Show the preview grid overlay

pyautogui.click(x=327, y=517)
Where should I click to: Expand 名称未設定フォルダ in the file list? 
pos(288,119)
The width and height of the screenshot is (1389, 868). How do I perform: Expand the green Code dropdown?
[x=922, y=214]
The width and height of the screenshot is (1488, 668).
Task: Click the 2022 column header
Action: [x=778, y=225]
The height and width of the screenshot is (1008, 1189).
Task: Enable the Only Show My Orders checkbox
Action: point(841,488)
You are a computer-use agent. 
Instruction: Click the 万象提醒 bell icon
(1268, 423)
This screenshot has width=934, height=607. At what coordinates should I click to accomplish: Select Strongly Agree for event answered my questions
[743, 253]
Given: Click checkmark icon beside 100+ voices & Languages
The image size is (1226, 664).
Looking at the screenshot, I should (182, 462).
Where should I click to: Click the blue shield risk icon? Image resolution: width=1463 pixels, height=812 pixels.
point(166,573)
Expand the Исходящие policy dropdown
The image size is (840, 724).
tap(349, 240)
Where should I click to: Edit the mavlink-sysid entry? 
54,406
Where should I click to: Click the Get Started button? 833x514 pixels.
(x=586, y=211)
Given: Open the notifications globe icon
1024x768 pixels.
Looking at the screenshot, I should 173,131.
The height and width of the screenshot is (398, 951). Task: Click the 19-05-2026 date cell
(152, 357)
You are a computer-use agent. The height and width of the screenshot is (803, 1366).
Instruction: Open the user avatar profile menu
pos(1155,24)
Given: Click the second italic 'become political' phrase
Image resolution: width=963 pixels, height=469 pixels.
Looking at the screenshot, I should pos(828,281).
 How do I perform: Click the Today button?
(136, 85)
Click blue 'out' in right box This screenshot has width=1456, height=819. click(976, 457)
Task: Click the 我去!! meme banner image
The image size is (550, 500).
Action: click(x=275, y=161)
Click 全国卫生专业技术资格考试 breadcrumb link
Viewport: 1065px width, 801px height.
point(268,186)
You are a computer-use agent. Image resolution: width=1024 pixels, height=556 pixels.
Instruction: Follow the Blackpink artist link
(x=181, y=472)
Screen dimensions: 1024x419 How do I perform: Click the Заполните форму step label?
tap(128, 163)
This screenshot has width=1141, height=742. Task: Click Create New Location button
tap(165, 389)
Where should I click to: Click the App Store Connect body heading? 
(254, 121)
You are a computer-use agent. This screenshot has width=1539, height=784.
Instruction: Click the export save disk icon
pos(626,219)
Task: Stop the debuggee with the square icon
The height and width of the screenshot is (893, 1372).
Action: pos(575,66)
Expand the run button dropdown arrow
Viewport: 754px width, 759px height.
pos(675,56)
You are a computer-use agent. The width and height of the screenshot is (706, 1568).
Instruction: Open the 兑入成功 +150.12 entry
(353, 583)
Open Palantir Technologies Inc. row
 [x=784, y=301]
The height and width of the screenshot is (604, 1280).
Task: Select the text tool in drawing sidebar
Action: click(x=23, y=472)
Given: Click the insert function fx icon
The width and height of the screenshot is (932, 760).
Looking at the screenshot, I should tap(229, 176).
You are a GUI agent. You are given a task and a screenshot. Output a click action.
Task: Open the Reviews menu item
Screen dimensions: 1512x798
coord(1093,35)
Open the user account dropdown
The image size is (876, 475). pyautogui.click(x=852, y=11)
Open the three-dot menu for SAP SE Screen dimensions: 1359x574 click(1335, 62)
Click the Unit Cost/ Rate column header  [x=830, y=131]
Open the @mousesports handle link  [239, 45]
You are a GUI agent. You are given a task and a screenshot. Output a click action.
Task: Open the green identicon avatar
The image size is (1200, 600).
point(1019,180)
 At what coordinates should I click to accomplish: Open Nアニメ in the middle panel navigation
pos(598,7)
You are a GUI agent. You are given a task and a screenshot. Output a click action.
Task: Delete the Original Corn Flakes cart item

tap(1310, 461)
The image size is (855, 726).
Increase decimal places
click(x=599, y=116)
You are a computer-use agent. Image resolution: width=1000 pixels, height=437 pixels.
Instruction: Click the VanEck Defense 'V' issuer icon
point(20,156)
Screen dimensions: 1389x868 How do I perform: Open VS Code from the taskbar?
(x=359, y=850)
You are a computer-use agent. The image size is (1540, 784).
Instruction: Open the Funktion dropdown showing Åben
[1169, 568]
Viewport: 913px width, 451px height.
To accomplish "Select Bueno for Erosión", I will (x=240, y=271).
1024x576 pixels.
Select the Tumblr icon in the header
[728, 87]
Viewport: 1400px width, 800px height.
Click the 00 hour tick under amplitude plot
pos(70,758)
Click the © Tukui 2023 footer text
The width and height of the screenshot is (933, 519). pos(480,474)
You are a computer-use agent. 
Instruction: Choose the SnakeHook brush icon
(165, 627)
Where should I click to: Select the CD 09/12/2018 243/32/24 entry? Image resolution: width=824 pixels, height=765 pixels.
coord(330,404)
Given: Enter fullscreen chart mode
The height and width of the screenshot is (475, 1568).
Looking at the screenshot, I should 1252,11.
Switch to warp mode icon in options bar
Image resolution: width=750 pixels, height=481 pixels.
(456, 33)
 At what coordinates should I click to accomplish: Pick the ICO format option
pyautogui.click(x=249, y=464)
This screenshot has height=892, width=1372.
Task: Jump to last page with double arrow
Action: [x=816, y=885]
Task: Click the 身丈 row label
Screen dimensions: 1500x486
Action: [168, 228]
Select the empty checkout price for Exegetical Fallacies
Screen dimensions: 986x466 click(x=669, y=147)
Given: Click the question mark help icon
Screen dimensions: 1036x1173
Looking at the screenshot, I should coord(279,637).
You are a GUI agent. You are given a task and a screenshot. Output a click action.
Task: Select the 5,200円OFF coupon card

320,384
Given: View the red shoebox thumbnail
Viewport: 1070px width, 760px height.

===============

Problem:
Exactly as it stands, output the whole listing.

Solution below:
Show the preview grid overlay

pyautogui.click(x=327, y=517)
Where should I click to: Expand 名称未設定フォルダ in the file list? 
pos(288,119)
The width and height of the screenshot is (1389, 868). How do I perform: Expand the green Code dropdown?
[x=922, y=214]
The width and height of the screenshot is (1488, 668).
Task: Click the 2022 column header
Action: [x=778, y=225]
The height and width of the screenshot is (1008, 1189).
Task: Enable the Only Show My Orders checkbox
Action: point(841,488)
You are a computer-use agent. 
Instruction: Click the 万象提醒 bell icon
(1268, 423)
This screenshot has width=934, height=607. At what coordinates should I click to accomplish: Select Strongly Agree for event answered my questions
[743, 253]
Given: Click checkmark icon beside 100+ voices & Languages
The image size is (1226, 664).
Looking at the screenshot, I should (182, 462).
Where should I click to: Click the blue shield risk icon? Image resolution: width=1463 pixels, height=812 pixels.
point(166,573)
Expand the Исходящие policy dropdown
The image size is (840, 724).
tap(349, 240)
Where should I click to: Edit the mavlink-sysid entry? 
54,406
Where should I click to: Click the Get Started button? 833x514 pixels.
(x=586, y=211)
Given: Open the notifications globe icon
1024x768 pixels.
Looking at the screenshot, I should 173,131.
The height and width of the screenshot is (398, 951). Task: Click the 19-05-2026 date cell
(152, 357)
You are a computer-use agent. The height and width of the screenshot is (803, 1366).
Instruction: Open the user avatar profile menu
pos(1155,24)
Given: Click the second italic 'become political' phrase
Image resolution: width=963 pixels, height=469 pixels.
Looking at the screenshot, I should pos(828,281).
 How do I perform: Click the Today button?
(136, 85)
Click blue 'out' in right box This screenshot has width=1456, height=819. click(976, 457)
Task: Click the 我去!! meme banner image
The image size is (550, 500).
Action: click(x=275, y=161)
Click 全国卫生专业技术资格考试 breadcrumb link
Viewport: 1065px width, 801px height.
point(268,186)
You are a computer-use agent. Image resolution: width=1024 pixels, height=556 pixels.
Instruction: Follow the Blackpink artist link
(x=181, y=472)
Screen dimensions: 1024x419 How do I perform: Click the Заполните форму step label?
tap(128, 163)
This screenshot has width=1141, height=742. Task: Click Create New Location button
tap(165, 389)
Where should I click to: Click the App Store Connect body heading? 
(254, 121)
You are a computer-use agent. This screenshot has width=1539, height=784.
Instruction: Click the export save disk icon
pos(626,219)
Task: Stop the debuggee with the square icon
The height and width of the screenshot is (893, 1372).
Action: pos(575,66)
Expand the run button dropdown arrow
Viewport: 754px width, 759px height.
pos(675,56)
You are a computer-use agent. The width and height of the screenshot is (706, 1568).
Instruction: Open the 兑入成功 +150.12 entry
(353, 583)
Open Palantir Technologies Inc. row
 [x=784, y=301]
The height and width of the screenshot is (604, 1280).
Task: Select the text tool in drawing sidebar
Action: click(x=23, y=472)
Given: Click the insert function fx icon
The width and height of the screenshot is (932, 760).
Looking at the screenshot, I should tap(229, 176).
You are a GUI agent. You are given a task and a screenshot. Output a click action.
Task: Open the Reviews menu item
Screen dimensions: 1512x798
coord(1093,35)
Open the user account dropdown
The image size is (876, 475). pyautogui.click(x=852, y=11)
Open the three-dot menu for SAP SE Screen dimensions: 1359x574 click(1335, 62)
Click the Unit Cost/ Rate column header  [x=830, y=131]
Open the @mousesports handle link  [239, 45]
You are a GUI agent. You are given a task and a screenshot. Output a click action.
Task: Open the green identicon avatar
The image size is (1200, 600).
point(1019,180)
 At what coordinates should I click to accomplish: Open Nアニメ in the middle panel navigation
pos(598,7)
You are a GUI agent. You are given a task and a screenshot. Output a click action.
Task: Delete the Original Corn Flakes cart item

tap(1310, 461)
The image size is (855, 726).
Increase decimal places
click(x=599, y=116)
You are a computer-use agent. Image resolution: width=1000 pixels, height=437 pixels.
Instruction: Click the VanEck Defense 'V' issuer icon
point(20,156)
Screen dimensions: 1389x868 How do I perform: Open VS Code from the taskbar?
(x=359, y=850)
You are a computer-use agent. The image size is (1540, 784).
Instruction: Open the Funktion dropdown showing Åben
[1169, 568]
Viewport: 913px width, 451px height.
To accomplish "Select Bueno for Erosión", I will (x=240, y=271).
1024x576 pixels.
Select the Tumblr icon in the header
[728, 87]
Viewport: 1400px width, 800px height.
Click the 00 hour tick under amplitude plot
pos(70,758)
Click the © Tukui 2023 footer text
The width and height of the screenshot is (933, 519). pos(480,474)
You are a computer-use agent. 
Instruction: Choose the SnakeHook brush icon
(165, 627)
Where should I click to: Select the CD 09/12/2018 243/32/24 entry? Image resolution: width=824 pixels, height=765 pixels.
coord(330,404)
Given: Enter fullscreen chart mode
The height and width of the screenshot is (475, 1568).
Looking at the screenshot, I should 1252,11.
Switch to warp mode icon in options bar
Image resolution: width=750 pixels, height=481 pixels.
(456, 33)
 At what coordinates should I click to accomplish: Pick the ICO format option
pyautogui.click(x=249, y=464)
This screenshot has height=892, width=1372.
Task: Jump to last page with double arrow
Action: [x=816, y=885]
Task: Click the 身丈 row label
Screen dimensions: 1500x486
Action: [168, 228]
Select the empty checkout price for Exegetical Fallacies
Screen dimensions: 986x466 click(x=669, y=147)
Given: Click the question mark help icon
Screen dimensions: 1036x1173
Looking at the screenshot, I should coord(279,637).
You are a GUI agent. You are given a task and a screenshot. Output a click action.
Task: Select the 5,200円OFF coupon card

320,384
Given: View the red shoebox thumbnail
Viewport: 1070px width, 760px height.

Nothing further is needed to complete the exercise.